Set task -> Convert the lines of the items from the line with "The height and width of the screenshot is (837, 1456)." up to and including the last line into a JSON list of strings, one string per line, with blank lines left out. Include no other lines.
— BEGIN Data section —
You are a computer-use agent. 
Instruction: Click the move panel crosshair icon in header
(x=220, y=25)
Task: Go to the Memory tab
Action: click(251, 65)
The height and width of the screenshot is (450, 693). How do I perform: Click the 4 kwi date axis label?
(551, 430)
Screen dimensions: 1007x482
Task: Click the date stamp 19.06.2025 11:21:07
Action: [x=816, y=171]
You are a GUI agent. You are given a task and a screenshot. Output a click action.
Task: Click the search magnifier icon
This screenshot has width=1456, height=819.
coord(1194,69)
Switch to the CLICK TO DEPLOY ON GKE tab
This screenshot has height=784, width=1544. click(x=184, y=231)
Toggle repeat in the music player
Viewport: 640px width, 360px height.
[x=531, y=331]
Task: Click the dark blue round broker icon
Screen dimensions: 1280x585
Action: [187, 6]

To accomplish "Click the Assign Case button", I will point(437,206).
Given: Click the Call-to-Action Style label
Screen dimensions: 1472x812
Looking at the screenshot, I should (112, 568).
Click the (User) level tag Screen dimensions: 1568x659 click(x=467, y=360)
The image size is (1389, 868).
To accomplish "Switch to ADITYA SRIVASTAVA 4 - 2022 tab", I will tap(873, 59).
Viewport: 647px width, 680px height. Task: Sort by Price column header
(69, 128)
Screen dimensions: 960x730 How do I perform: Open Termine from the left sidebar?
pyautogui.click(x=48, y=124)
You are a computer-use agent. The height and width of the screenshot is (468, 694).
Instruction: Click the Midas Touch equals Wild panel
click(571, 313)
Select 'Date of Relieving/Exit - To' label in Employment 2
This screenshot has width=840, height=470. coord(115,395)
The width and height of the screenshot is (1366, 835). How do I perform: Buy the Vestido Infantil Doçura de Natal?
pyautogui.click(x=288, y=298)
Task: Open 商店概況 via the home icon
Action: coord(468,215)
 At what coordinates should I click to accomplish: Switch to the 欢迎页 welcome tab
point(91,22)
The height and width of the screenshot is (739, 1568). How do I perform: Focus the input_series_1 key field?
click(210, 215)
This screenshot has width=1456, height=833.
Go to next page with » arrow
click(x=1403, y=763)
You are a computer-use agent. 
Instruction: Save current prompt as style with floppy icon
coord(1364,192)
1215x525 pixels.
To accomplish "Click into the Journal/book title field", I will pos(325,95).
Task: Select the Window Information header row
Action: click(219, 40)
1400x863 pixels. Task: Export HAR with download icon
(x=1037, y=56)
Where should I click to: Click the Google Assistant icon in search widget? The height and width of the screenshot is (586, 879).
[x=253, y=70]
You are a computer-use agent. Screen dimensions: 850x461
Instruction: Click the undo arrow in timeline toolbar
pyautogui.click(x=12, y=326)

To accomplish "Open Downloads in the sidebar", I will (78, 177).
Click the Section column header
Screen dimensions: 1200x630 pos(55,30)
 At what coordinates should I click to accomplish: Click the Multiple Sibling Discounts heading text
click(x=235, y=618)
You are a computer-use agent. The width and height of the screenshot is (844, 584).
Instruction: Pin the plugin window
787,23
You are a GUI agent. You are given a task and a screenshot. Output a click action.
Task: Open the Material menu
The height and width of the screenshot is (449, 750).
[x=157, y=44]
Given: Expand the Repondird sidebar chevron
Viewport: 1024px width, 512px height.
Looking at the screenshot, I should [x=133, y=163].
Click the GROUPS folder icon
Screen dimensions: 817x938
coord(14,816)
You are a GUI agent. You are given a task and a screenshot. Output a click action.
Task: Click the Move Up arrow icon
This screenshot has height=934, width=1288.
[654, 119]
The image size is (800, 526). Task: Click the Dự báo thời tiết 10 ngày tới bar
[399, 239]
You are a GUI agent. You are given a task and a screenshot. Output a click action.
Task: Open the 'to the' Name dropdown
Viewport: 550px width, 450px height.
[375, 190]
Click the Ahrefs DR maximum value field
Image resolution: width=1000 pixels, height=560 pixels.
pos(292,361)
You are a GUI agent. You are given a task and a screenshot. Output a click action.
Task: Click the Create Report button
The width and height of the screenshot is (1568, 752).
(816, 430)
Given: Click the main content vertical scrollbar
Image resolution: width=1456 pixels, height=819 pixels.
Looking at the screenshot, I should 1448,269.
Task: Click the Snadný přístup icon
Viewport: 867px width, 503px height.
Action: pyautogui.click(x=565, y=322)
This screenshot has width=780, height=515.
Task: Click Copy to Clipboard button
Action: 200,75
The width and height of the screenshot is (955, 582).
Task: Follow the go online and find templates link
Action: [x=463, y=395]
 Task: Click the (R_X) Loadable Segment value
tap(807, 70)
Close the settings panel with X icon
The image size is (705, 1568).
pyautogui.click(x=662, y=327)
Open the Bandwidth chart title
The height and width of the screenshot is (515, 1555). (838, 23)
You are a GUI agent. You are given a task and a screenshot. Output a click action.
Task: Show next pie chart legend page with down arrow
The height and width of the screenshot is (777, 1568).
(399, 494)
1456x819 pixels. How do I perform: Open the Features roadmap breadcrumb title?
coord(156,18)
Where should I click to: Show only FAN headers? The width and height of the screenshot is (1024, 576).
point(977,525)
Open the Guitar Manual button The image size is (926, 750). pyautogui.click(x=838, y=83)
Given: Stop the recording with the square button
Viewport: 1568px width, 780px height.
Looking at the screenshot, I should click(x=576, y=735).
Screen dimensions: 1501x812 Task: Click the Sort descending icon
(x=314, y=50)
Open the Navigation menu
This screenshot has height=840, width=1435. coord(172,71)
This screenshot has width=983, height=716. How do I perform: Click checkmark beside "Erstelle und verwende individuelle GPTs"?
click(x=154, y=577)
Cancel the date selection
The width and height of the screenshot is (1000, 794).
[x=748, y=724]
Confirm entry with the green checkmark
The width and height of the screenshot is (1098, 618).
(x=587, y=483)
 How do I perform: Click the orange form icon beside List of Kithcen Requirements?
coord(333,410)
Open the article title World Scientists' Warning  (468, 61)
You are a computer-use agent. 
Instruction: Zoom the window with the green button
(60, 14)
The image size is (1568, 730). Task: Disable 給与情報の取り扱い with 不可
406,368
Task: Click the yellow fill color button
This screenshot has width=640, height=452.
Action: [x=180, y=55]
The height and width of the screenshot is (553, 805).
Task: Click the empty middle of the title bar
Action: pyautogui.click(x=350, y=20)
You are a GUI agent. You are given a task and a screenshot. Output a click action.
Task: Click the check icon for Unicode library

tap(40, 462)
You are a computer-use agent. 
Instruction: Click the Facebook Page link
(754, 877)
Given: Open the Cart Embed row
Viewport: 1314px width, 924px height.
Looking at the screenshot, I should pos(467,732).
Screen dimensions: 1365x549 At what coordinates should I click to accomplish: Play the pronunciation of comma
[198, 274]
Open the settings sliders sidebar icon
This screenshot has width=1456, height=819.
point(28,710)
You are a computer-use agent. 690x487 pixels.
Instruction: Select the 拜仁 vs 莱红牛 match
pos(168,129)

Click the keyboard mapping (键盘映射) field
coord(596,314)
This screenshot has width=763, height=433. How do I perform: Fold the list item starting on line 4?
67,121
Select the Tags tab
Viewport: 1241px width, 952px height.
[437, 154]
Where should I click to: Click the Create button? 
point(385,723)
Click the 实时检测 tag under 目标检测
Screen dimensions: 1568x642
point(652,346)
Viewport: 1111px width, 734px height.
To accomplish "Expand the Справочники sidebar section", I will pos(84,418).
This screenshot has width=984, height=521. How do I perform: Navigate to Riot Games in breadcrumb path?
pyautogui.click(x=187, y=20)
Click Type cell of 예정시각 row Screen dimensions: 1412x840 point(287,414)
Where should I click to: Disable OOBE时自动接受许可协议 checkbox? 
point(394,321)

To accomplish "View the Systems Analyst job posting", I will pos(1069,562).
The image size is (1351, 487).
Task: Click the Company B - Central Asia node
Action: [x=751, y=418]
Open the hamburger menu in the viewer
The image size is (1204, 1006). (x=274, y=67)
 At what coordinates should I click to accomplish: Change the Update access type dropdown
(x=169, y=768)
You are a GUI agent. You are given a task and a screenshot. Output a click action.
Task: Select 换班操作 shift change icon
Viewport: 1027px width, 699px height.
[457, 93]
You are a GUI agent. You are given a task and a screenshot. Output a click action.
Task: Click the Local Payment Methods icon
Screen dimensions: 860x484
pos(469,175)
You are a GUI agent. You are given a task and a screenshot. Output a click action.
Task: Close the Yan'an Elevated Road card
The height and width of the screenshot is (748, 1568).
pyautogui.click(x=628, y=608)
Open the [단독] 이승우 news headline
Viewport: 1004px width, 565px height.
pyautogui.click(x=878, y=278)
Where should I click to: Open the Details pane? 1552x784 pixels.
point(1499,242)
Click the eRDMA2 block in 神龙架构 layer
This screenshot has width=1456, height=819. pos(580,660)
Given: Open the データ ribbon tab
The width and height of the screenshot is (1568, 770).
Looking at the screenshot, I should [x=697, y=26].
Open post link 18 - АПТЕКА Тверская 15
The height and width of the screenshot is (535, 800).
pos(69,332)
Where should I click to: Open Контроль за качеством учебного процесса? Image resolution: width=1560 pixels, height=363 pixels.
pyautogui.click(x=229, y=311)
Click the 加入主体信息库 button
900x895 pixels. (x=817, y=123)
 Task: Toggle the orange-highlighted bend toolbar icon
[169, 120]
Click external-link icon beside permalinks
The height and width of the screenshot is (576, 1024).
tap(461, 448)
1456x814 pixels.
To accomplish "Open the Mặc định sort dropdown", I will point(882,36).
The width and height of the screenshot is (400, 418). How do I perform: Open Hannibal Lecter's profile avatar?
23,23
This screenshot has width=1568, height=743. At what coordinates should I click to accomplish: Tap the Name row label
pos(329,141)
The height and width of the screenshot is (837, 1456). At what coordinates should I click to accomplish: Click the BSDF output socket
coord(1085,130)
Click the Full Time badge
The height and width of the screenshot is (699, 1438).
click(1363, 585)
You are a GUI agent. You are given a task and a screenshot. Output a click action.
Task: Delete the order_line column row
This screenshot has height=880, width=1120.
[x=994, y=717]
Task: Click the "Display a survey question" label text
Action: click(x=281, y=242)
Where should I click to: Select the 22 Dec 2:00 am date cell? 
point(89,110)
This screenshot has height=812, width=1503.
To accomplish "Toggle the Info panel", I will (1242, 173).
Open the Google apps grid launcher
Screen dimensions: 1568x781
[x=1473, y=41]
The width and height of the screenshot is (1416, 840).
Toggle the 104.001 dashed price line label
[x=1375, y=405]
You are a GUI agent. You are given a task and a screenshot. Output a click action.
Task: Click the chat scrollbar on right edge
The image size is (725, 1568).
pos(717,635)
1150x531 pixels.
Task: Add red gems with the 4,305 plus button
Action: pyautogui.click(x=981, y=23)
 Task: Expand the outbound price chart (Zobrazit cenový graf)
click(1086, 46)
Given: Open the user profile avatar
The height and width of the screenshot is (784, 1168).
— END Data section —
Response to this task ->
[
  "The height and width of the screenshot is (837, 1456). At what coordinates should I click to accomplish: Click the BSDF output socket",
  "coord(1085,130)",
  "Click the Full Time badge",
  "The height and width of the screenshot is (699, 1438).",
  "click(1363, 585)",
  "You are a GUI agent. You are given a task and a screenshot. Output a click action.",
  "Task: Delete the order_line column row",
  "This screenshot has height=880, width=1120.",
  "[x=994, y=717]",
  "Task: Click the \"Display a survey question\" label text",
  "Action: click(x=281, y=242)",
  "Where should I click to: Select the 22 Dec 2:00 am date cell? ",
  "point(89,110)",
  "This screenshot has height=812, width=1503.",
  "To accomplish \"Toggle the Info panel\", I will (1242, 173).",
  "Open the Google apps grid launcher",
  "Screen dimensions: 1568x781",
  "[x=1473, y=41]",
  "The width and height of the screenshot is (1416, 840).",
  "Toggle the 104.001 dashed price line label",
  "[x=1375, y=405]",
  "You are a GUI agent. You are given a task and a screenshot. Output a click action.",
  "Task: Click the chat scrollbar on right edge",
  "The image size is (725, 1568).",
  "pos(717,635)",
  "1150x531 pixels.",
  "Task: Add red gems with the 4,305 plus button",
  "Action: pyautogui.click(x=981, y=23)",
  " Task: Expand the outbound price chart (Zobrazit cenový graf)",
  "click(1086, 46)",
  "Given: Open the user profile avatar",
  "The height and width of the screenshot is (784, 1168)."
]